When the Chicago Blackhawks beat the Tampa Bay Lightening in game five I knew they would win the Stanley Cup. There was no way they would lose in a clinching game at home. I never said it out loud because I didn't want to jinx it. Yes, I knew that nothing I did was going to change the outcome, but I was still superstitious that way.
Instead I looked at Daddy and said, "Never in my lifetime." I didn't have to finish the sentence. Daddy knew what I meant.
I have had a long history of sports disappointments. I listened to a lot of hockey playoff games we should have won but didn't. The game seven loss to the LA Kings in 2014 was simply the latest in a string of disappointments. I watched the Bears lose a Super Bowl game. I watched the University of Illinois lose two Rose Bowl and one Sugar Bowl games -- in person no less. I watched as the University of Illinois lost the NCAA championship to a University of North Carolina team that now seems to have cheated their way to the championship. My history of sports losses in big games is legendary.

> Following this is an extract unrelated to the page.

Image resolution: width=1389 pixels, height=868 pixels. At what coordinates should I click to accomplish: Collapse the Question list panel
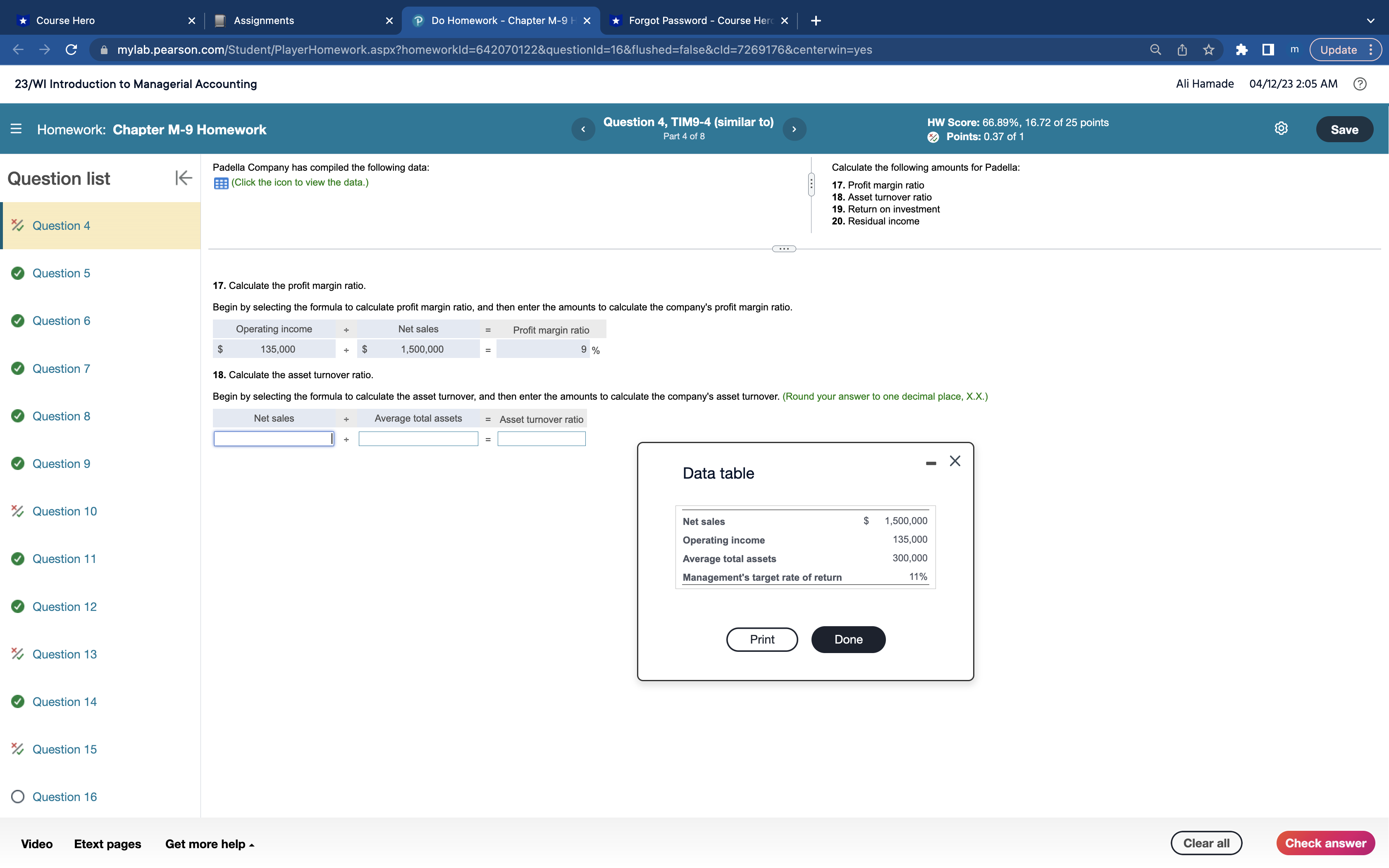(x=183, y=178)
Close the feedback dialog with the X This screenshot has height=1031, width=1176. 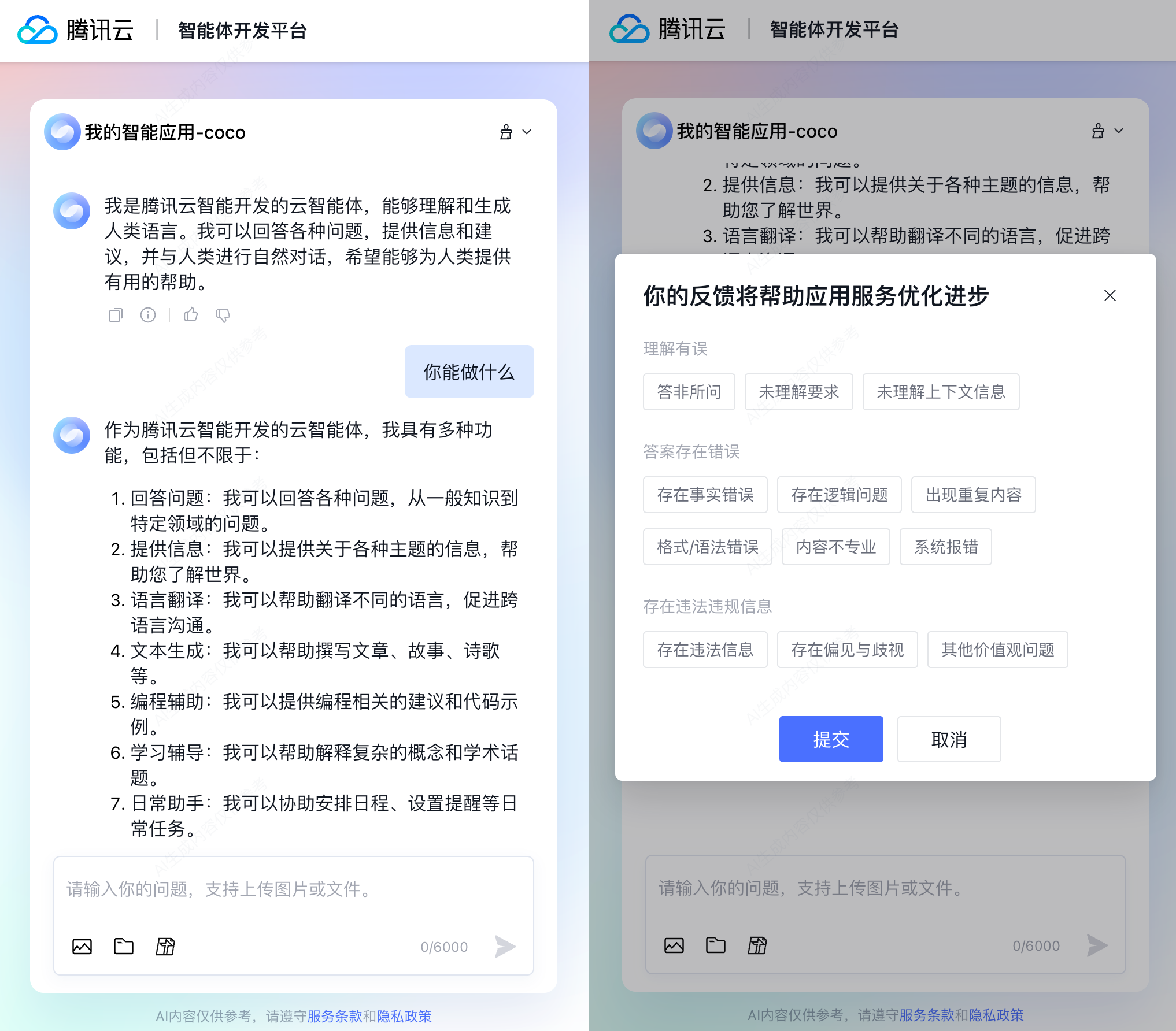click(x=1110, y=295)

I wanted to blindly believe that the Chicago Blackhawks were going to win the Stanley Cup, but I couldn't say it out loud. I never wanted a win as much as I wanted to win this championship.
Throughout the hours between game five and game six, all I kept thinking was how much I wanted my Dad to be here to watch with us. I wanted him to experience the same happiness we all were feeling after so many years of disappointment. My Dad watched so much bad hockey during his lifetime that I wanted him to see that his loyalty was rewarded with Stanley Cup championships. He always believed they were going to be a good team when the season started. The team finally deserved his loyalty.
He only saw the first championship in this run, so it's up to us to celebrate for him. As I sat watching this year's celebration, I couldn't help but think about how happy he would have been to see this success, especially after the victory rally. There was a moment when Jonathan Towes was at the microphone in front of the cheering crowd talking about how special the third Stanley Cup was for the team. As he closed his remarks, he said something like "You know what would be even better? Four." He smiled and said, "Let's go."
Four? Never in my lifetime, but I do have my fingers crossed. I won't believe it until it happens, but I really, really hope it does.